**TASK GOAL:** Render every row below as a numbered list, one line per item, leaving out blank lines.

---------- ENTRIES ----------

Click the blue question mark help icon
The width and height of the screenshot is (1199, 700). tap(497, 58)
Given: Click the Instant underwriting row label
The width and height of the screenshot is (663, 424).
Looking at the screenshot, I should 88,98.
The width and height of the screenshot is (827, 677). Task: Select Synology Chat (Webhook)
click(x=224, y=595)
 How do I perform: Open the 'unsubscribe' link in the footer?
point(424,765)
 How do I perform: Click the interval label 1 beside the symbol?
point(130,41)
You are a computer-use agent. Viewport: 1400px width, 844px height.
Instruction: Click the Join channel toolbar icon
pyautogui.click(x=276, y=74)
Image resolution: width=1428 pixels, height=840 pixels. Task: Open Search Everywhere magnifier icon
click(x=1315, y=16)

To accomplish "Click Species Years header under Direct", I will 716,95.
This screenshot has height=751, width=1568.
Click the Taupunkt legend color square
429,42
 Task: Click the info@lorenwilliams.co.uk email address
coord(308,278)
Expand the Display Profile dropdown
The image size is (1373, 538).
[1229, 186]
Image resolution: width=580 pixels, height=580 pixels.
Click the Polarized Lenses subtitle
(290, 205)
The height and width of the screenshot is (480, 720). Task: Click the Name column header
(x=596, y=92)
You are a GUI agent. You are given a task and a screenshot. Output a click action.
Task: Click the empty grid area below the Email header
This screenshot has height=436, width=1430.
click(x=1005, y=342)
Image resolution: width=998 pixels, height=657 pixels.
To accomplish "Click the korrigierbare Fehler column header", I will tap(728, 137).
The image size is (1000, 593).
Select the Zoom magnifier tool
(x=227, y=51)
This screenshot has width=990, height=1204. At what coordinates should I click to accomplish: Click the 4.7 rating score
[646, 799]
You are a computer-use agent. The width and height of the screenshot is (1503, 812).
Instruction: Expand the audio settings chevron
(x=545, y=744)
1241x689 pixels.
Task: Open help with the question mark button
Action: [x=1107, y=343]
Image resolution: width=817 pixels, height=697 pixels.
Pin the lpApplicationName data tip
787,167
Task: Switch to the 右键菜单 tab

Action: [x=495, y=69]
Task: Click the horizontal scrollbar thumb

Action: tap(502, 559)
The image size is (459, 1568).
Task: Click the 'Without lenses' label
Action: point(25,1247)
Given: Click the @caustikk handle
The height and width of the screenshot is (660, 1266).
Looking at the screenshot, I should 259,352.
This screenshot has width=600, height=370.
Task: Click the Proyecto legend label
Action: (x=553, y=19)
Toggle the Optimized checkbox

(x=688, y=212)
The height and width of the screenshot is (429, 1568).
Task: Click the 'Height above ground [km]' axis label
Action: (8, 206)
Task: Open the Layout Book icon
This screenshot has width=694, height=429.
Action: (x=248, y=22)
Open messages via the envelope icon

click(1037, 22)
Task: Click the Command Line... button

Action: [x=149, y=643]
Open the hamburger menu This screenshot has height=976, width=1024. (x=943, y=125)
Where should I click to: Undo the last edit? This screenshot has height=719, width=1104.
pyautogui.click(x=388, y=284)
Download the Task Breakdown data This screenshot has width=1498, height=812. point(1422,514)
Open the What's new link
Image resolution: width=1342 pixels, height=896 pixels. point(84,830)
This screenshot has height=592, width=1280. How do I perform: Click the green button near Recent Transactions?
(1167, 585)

----------

**EXERCISE RESPONSE:**
1. Click the blue question mark help icon
2. The width and height of the screenshot is (1199, 700). tap(497, 58)
3. Given: Click the Instant underwriting row label
4. The width and height of the screenshot is (663, 424).
5. Looking at the screenshot, I should 88,98.
6. The width and height of the screenshot is (827, 677). Task: Select Synology Chat (Webhook)
7. click(x=224, y=595)
8.  How do I perform: Open the 'unsubscribe' link in the footer?
9. point(424,765)
10.  How do I perform: Click the interval label 1 beside the symbol?
11. point(130,41)
12. You are a computer-use agent. Viewport: 1400px width, 844px height.
13. Instruction: Click the Join channel toolbar icon
14. pyautogui.click(x=276, y=74)
15. Image resolution: width=1428 pixels, height=840 pixels. Task: Open Search Everywhere magnifier icon
16. click(x=1315, y=16)
17. To accomplish "Click Species Years header under Direct", I will 716,95.
18. This screenshot has height=751, width=1568.
19. Click the Taupunkt legend color square
20. 429,42
21.  Task: Click the info@lorenwilliams.co.uk email address
22. coord(308,278)
23. Expand the Display Profile dropdown
24. The image size is (1373, 538).
25. [1229, 186]
26. Image resolution: width=580 pixels, height=580 pixels.
27. Click the Polarized Lenses subtitle
28. (290, 205)
29. The height and width of the screenshot is (480, 720). Task: Click the Name column header
30. (x=596, y=92)
31. You are a GUI agent. You are given a task and a screenshot. Output a click action.
32. Task: Click the empty grid area below the Email header
33. This screenshot has height=436, width=1430.
34. click(x=1005, y=342)
35. Image resolution: width=998 pixels, height=657 pixels.
36. To accomplish "Click the korrigierbare Fehler column header", I will tap(728, 137).
37. The image size is (1000, 593).
38. Select the Zoom magnifier tool
39. (x=227, y=51)
40. This screenshot has width=990, height=1204. At what coordinates should I click to accomplish: Click the 4.7 rating score
41. [646, 799]
42. You are a computer-use agent. The width and height of the screenshot is (1503, 812).
43. Instruction: Expand the audio settings chevron
44. (x=545, y=744)
45. 1241x689 pixels.
46. Task: Open help with the question mark button
47. Action: [x=1107, y=343]
48. Image resolution: width=817 pixels, height=697 pixels.
49. Pin the lpApplicationName data tip
50. 787,167
51. Task: Switch to the 右键菜单 tab
52. Action: [x=495, y=69]
53. Task: Click the horizontal scrollbar thumb
54. Action: tap(502, 559)
55. The image size is (459, 1568).
56. Task: Click the 'Without lenses' label
57. Action: point(25,1247)
58. Given: Click the @caustikk handle
59. The height and width of the screenshot is (660, 1266).
60. Looking at the screenshot, I should 259,352.
61. This screenshot has width=600, height=370.
62. Task: Click the Proyecto legend label
63. Action: (x=553, y=19)
64. Toggle the Optimized checkbox
65. (x=688, y=212)
66. The height and width of the screenshot is (429, 1568).
67. Task: Click the 'Height above ground [km]' axis label
68. Action: (8, 206)
69. Task: Open the Layout Book icon
70. This screenshot has width=694, height=429.
71. Action: (x=248, y=22)
72. Open messages via the envelope icon
73. click(1037, 22)
74. Task: Click the Command Line... button
75. Action: [x=149, y=643]
76. Open the hamburger menu This screenshot has height=976, width=1024. (x=943, y=125)
77. Where should I click to: Undo the last edit? This screenshot has height=719, width=1104.
78. pyautogui.click(x=388, y=284)
79. Download the Task Breakdown data This screenshot has width=1498, height=812. point(1422,514)
80. Open the What's new link
81. Image resolution: width=1342 pixels, height=896 pixels. point(84,830)
82. This screenshot has height=592, width=1280. How do I perform: Click the green button near Recent Transactions?
83. (1167, 585)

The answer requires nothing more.